After Portland, Oregon, announced it would implement a ban on homeless street camping and impose fines or jail time for those who refuse shelter, Multnomah County says will continue distributing tents and tarps to homeless individuals despite the city’s efforts. The news comes just as the Supreme Court of the United States has ruled that cities can remove homeless encampments from public property.  

On Monday, the city announced that it would start enforcing the new ban which applies to any homeless person offered reasonable shelter who refuses. Violators could be fined $100 or jailed. The ban also prioritizes targeting camps that pose significant health and safety risks in the community.  

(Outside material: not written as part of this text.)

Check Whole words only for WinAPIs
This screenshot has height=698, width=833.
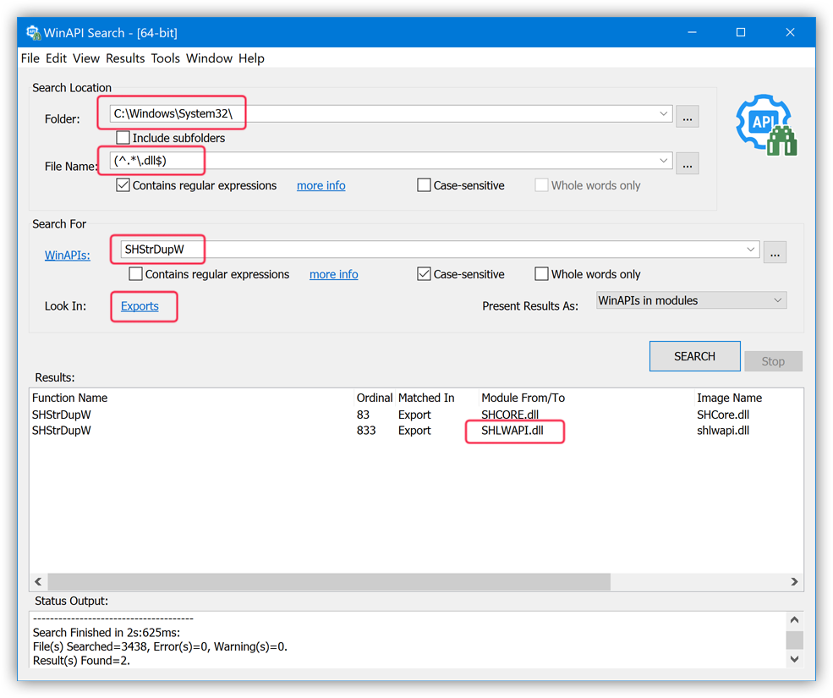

Despite the city’s ban, the county will keep handing out tents and tarps, aiding those living on the streets, according to Multnomah County Chair Jessica Vega Pederson, per KATU News.   

“We’re not stopping handing out tents and tarps. We’re just not going to be purchasing any more,” said Pederson. “We do have supplies on hand that are sufficient for the needs we have right now.”  

On Wednesday, Portland Mayor Ted Wheeler criticized the county’s actions, explaining, “It doesn’t make any sense that with 6,000 homeless people on our streets that we would hand out more than 6,000 tents and nearly five times that many tarps.”  

The city and county are currently in the middle of negotiating a three-year homeless response plan. Pederson emphasized she wouldn’t be pressured to stop distributing tents and tarps to reach a new deal.   

“If anyone was going to be using this to have an ultimatum about what our policy was going to be, that’s not something I was going to stand for,” she said.  

Responding to questions from KATU about the city and county’s relationship, with the county distributing tents and the city enforcing the ban, Pederson remarked, “I think it’s a sign of where we are right now, where we don’t have enough capacity within our existing system for shelter.”  

Mayor Wheeler responded to the same line of questioning, stating, “I think it says you have two separate governments.”